--- What is needed ---
What is needed here is an exact repetition of the records below, beginning at the line that has "The width and height of the screenshot is (162, 121)." and stopping after the line that has "Given: Click the Basic plan leaf icon".

--- Working data ---
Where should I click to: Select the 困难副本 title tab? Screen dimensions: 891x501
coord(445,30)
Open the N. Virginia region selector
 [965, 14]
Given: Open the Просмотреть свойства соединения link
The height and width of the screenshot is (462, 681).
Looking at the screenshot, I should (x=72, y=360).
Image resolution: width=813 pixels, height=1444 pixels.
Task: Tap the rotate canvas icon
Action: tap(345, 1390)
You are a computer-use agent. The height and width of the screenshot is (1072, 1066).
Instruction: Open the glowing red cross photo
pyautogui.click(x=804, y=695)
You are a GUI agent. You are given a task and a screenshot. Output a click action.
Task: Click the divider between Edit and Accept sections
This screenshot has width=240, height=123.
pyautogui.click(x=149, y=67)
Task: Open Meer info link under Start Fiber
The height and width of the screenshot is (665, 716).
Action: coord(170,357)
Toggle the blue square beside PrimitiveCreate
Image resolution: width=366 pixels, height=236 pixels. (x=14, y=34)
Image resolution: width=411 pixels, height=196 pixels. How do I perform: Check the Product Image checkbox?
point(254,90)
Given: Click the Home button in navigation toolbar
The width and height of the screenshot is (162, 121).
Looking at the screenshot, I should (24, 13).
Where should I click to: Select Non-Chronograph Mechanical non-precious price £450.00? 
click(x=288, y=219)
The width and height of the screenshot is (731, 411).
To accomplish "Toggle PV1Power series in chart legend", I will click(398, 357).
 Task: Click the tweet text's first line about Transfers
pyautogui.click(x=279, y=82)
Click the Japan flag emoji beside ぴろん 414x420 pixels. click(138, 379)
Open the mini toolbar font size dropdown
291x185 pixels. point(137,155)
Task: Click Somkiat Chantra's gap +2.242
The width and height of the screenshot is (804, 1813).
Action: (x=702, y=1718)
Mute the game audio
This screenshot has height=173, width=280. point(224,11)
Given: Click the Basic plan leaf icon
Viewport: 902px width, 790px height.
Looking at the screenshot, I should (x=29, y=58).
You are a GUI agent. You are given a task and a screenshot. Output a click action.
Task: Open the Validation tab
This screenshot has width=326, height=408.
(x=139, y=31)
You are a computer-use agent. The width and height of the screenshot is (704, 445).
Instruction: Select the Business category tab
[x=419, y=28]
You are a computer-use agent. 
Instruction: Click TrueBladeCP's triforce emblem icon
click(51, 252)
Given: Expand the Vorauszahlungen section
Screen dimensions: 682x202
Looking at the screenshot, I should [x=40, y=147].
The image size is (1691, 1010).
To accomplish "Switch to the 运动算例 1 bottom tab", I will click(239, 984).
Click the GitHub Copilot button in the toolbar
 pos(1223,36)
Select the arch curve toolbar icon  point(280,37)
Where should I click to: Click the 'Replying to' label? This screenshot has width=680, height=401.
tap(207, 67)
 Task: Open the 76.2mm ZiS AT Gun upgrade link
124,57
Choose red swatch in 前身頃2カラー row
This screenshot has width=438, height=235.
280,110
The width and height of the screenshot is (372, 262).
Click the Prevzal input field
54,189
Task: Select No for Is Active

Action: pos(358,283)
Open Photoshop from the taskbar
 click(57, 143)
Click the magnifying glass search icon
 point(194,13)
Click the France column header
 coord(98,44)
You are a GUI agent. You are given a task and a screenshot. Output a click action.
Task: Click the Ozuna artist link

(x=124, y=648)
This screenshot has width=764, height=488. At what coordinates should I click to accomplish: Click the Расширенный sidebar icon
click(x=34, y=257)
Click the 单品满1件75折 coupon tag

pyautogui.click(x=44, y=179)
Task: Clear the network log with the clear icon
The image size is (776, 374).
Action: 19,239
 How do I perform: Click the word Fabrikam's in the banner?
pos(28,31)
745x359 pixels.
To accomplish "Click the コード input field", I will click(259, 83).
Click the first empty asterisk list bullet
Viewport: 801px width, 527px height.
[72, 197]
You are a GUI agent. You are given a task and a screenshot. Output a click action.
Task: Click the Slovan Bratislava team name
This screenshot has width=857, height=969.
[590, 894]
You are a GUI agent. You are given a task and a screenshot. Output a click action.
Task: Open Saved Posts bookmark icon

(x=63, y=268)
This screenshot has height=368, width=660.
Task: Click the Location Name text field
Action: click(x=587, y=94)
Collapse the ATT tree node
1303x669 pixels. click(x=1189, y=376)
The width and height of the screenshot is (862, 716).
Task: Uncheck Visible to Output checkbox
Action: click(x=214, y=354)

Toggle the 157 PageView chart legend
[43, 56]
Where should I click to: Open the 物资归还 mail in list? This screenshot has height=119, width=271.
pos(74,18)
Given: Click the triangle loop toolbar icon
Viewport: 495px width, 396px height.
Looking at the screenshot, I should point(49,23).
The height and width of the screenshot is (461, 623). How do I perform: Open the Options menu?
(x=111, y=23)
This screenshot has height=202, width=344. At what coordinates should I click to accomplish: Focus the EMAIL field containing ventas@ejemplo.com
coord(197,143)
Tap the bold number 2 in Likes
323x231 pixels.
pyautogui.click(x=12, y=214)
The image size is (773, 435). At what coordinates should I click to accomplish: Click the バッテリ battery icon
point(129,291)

--- Your solution ---
The width and height of the screenshot is (162, 121).
Looking at the screenshot, I should (24, 13).
Where should I click to: Select Non-Chronograph Mechanical non-precious price £450.00? 
click(x=288, y=219)
The width and height of the screenshot is (731, 411).
To accomplish "Toggle PV1Power series in chart legend", I will click(398, 357).
 Task: Click the tweet text's first line about Transfers
pyautogui.click(x=279, y=82)
Click the Japan flag emoji beside ぴろん 414x420 pixels. click(138, 379)
Open the mini toolbar font size dropdown
291x185 pixels. point(137,155)
Task: Click Somkiat Chantra's gap +2.242
The width and height of the screenshot is (804, 1813).
Action: (x=702, y=1718)
Mute the game audio
This screenshot has height=173, width=280. point(224,11)
Given: Click the Basic plan leaf icon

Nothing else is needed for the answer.